§ **What you will do**:
Line by line, print the records exactly, and keep images out of the copy.

(Data entries)
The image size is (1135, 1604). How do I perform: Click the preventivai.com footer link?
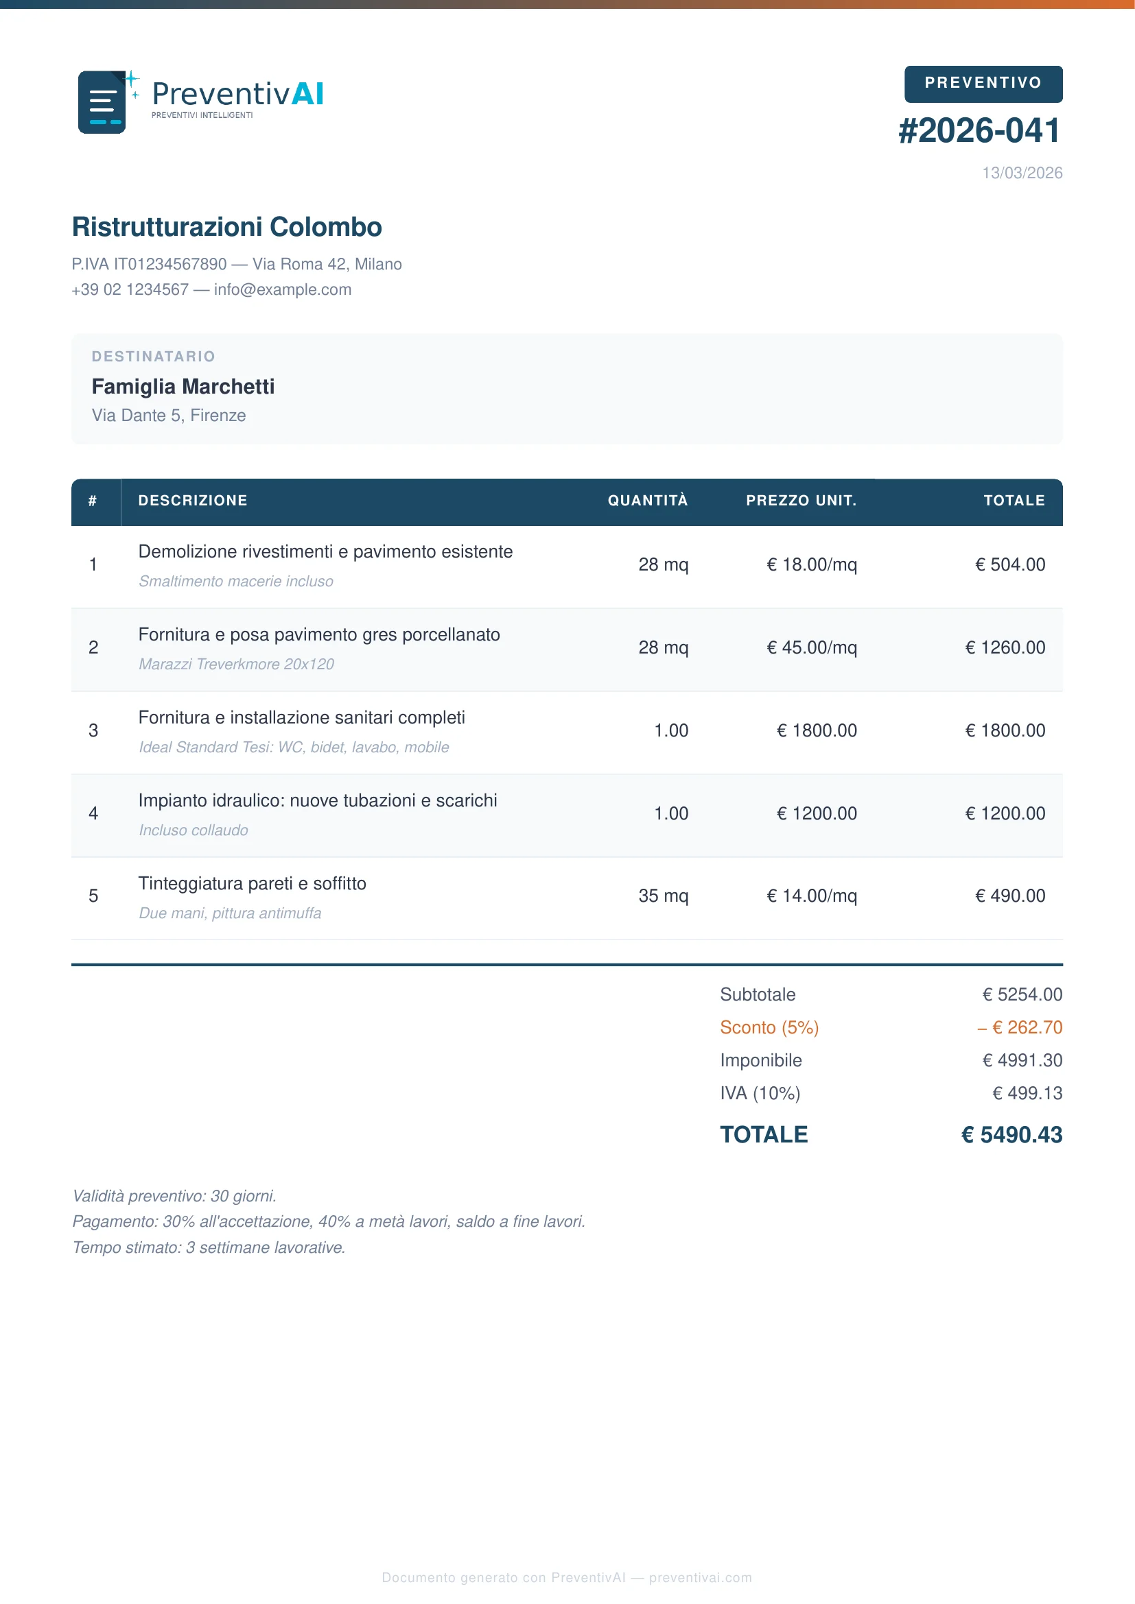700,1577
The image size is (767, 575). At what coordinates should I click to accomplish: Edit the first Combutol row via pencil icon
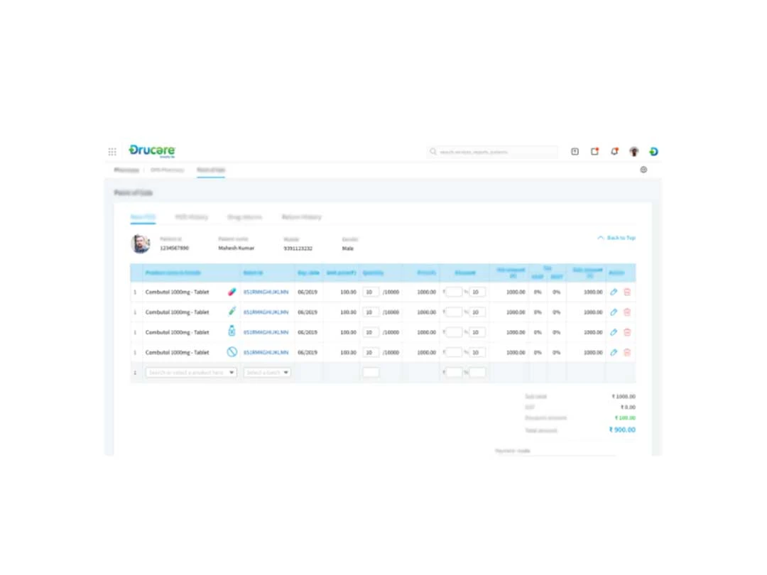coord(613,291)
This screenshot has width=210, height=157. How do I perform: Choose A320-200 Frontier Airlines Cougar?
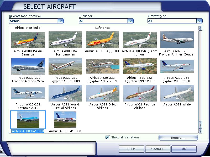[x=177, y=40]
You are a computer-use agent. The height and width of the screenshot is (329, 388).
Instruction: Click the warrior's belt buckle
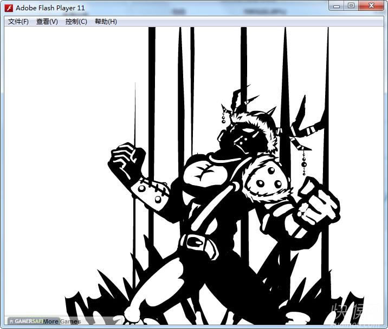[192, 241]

§ **Response**:
The image size is (1135, 1604). How do I perform: Click the preventivai.com footer link?
700,1577
The image size is (767, 575). At what coordinates should I click to accomplish: Edit the first Combutol row via pencil icon
coord(613,291)
This screenshot has width=210, height=157. How do I perform: Choose A320-200 Frontier Airlines Cougar?
[x=177, y=40]
You are a computer-use agent. The height and width of the screenshot is (329, 388).
Instruction: Click the warrior's belt buckle
[192, 241]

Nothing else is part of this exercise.